Yeah, I'll take that. And there's 2 different parts. You asked about strength and sustainability. In terms of strength, I mean it's boom times out there. So go anywhere you want, look, count the construction cranes, try to hire somebody, look at labor markets, try to get a hold of steel, any one of those measures that you wanted to look at, the conditions are about running as hot as I can remember in a long, long time.
Sustainability, your guess is as good as mine. That's crystal ball stuff and we don't know. So, I don't really have anything to add on that. In terms of the equity portfolio itself and the insurance pricing risk that Richie referred to, this is the kind of stuff that he and I talk about on a regular basis to keep one another informed on both sides as to what we're seeing and thinking about and trying to make sure we're communicating throughout the organization to do the best we can. We've always been very cognizant of sort of real pricing power that the businesses we invest in have and we've also always had a pretty high proportion of equity securities where those are dynamic businesses that breathe and live and move and change and adapt to whatever circumstances they find themselves in.
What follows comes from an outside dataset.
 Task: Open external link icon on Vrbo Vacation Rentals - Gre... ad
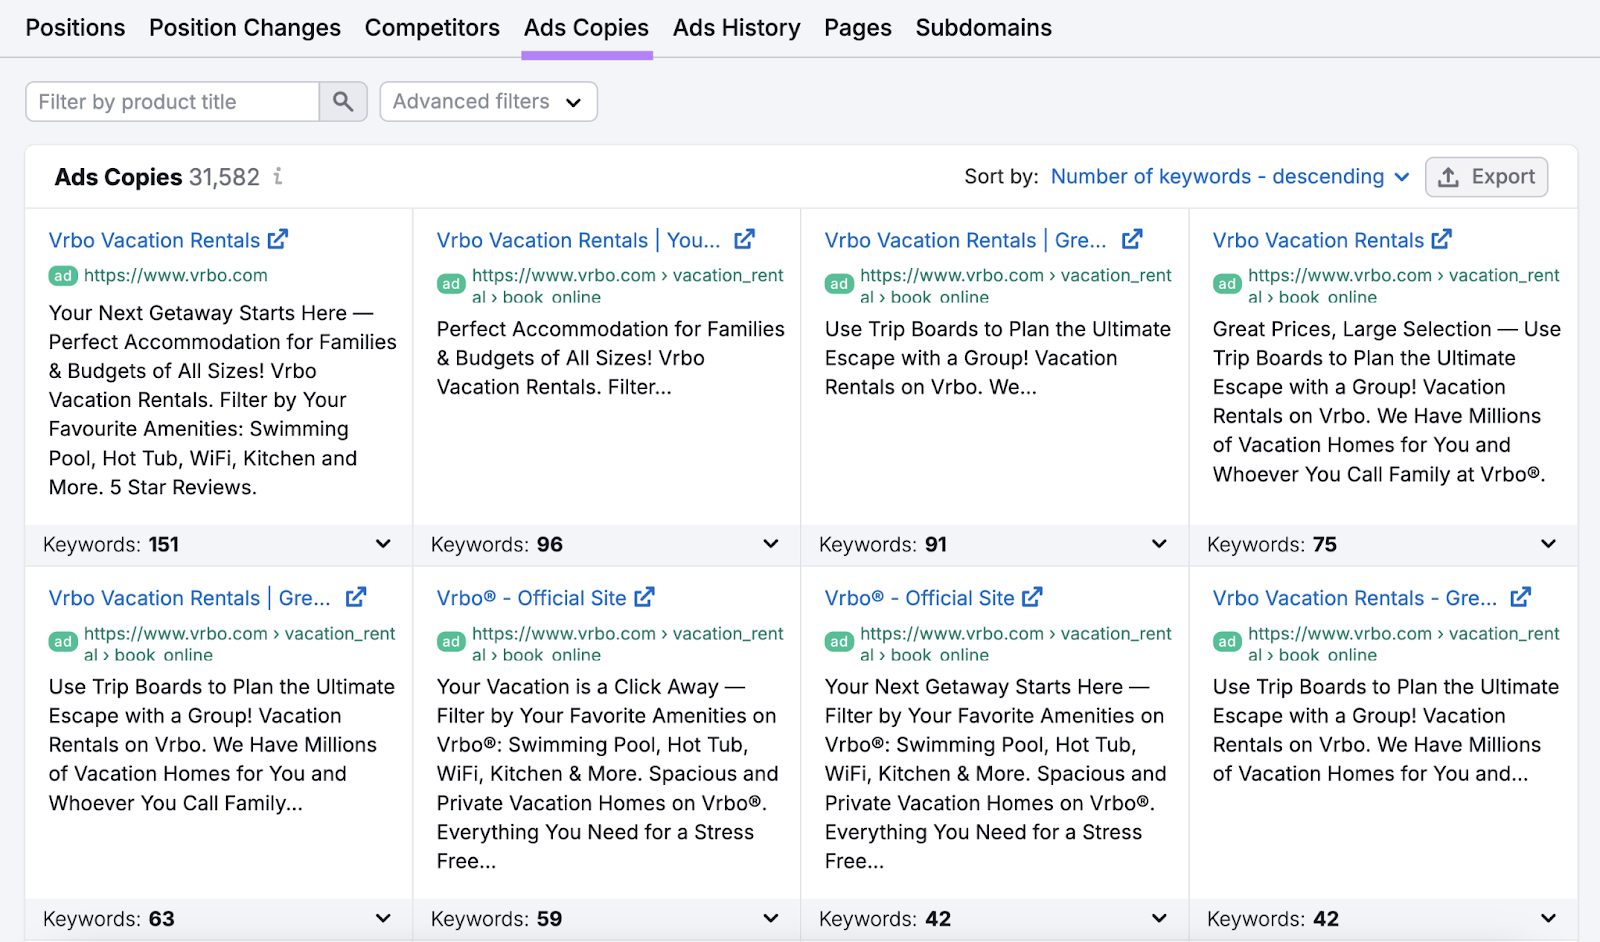click(1520, 596)
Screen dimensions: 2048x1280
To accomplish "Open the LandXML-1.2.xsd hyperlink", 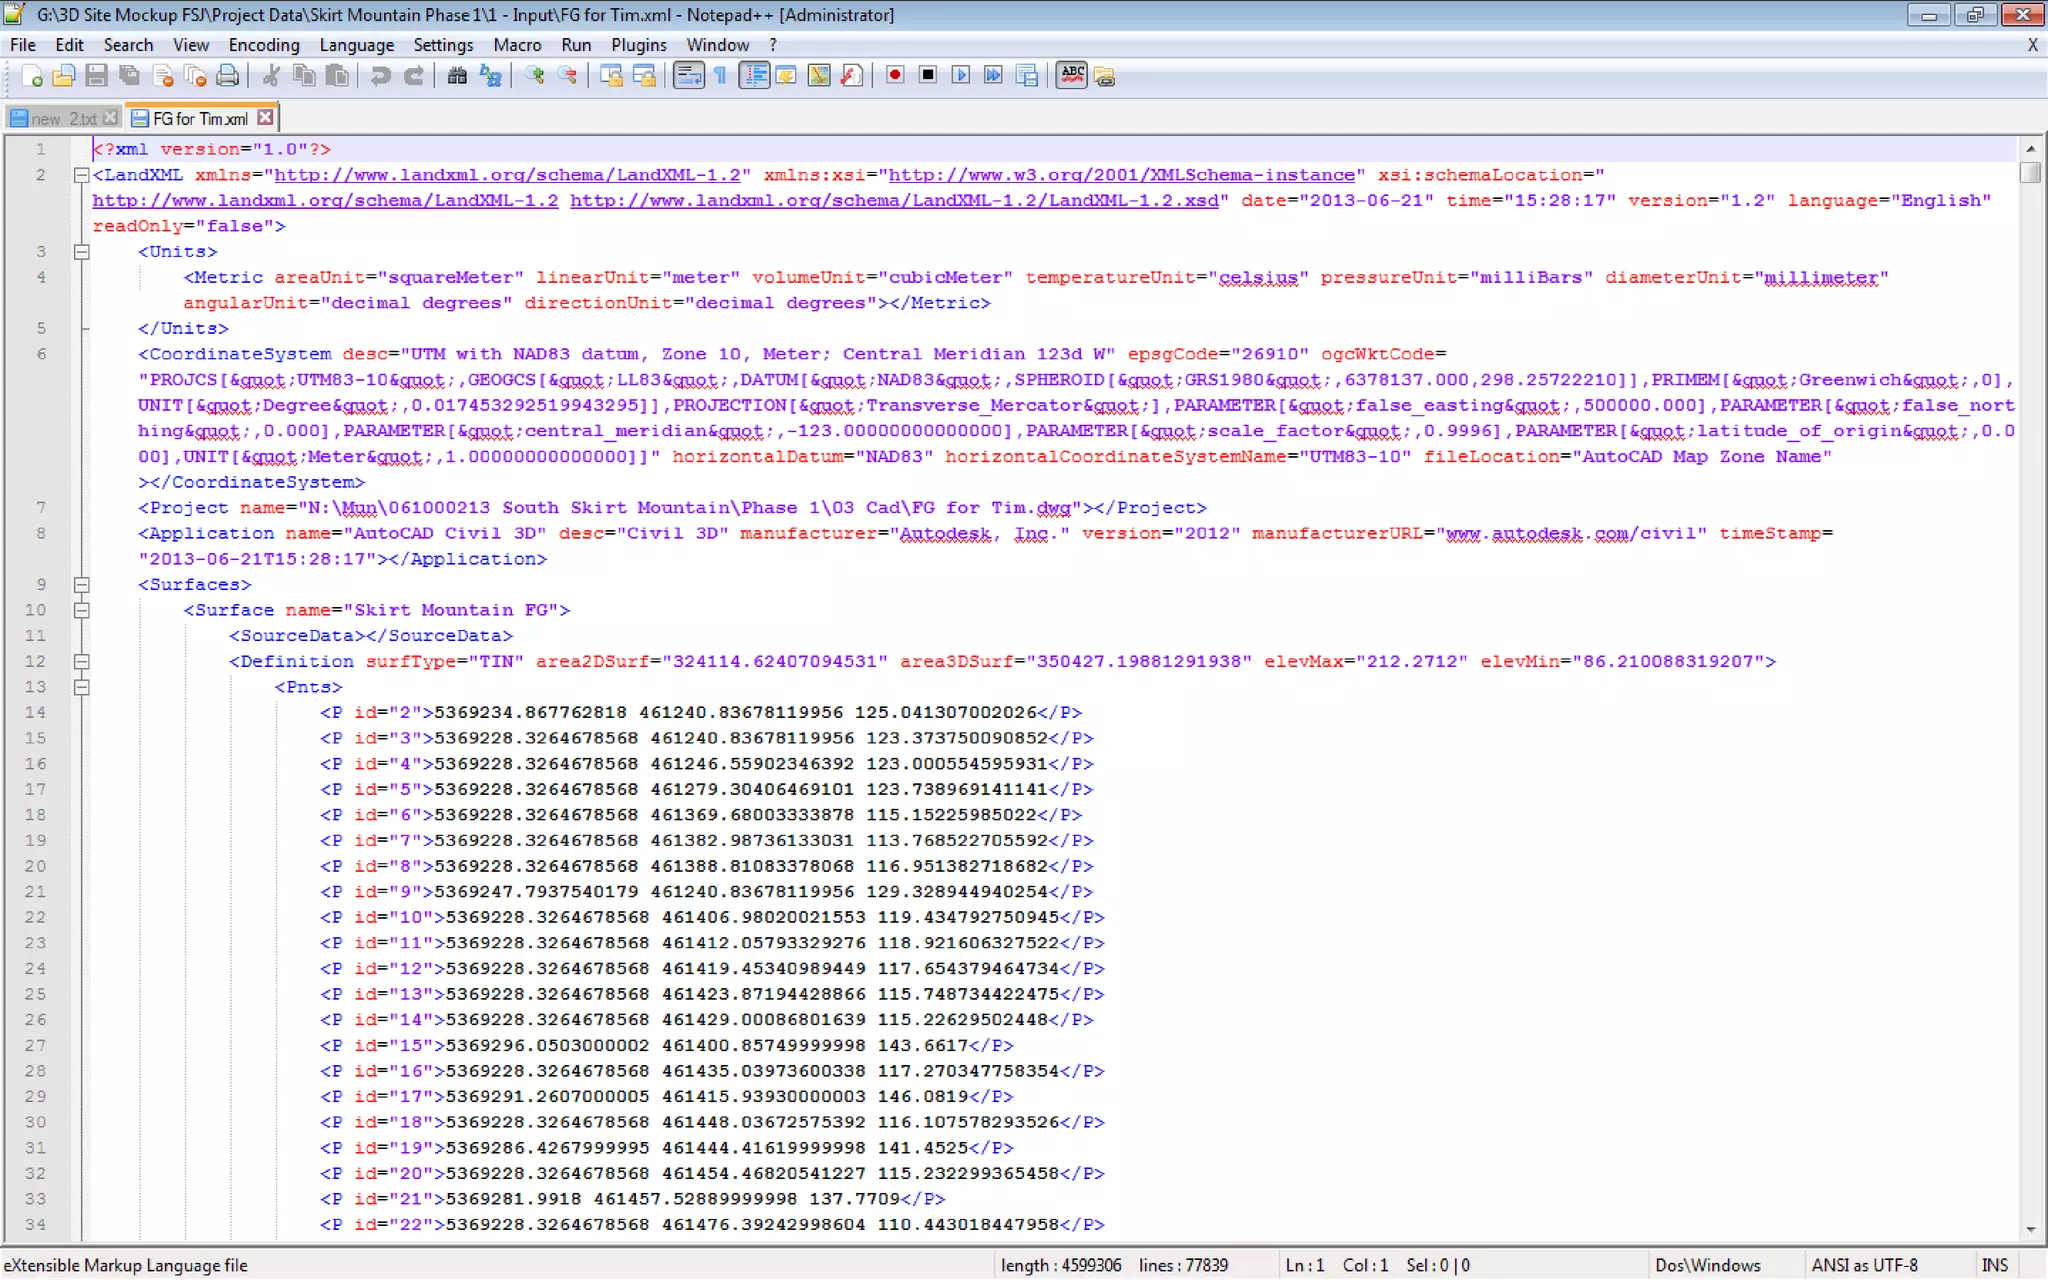I will click(x=894, y=201).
So, part of the answer to your question and protecting Markel is to increase the allocation to equities in a prudent and reasonable way because those are inflation protected in a better way than a bond would be by definition.
Thanks for that.
You bet.
And ladies and gentlemen, this will conclude our question and answer session. I would like to turn the conference back over to Tom Gayner for his closing remarks.
Thank you very much. We'll talk to you next quarter.
Thank you, sir. Ladies and gentlemen, the conference has concluded. Thank you for attending today's presentation. You may now disconnect your lines.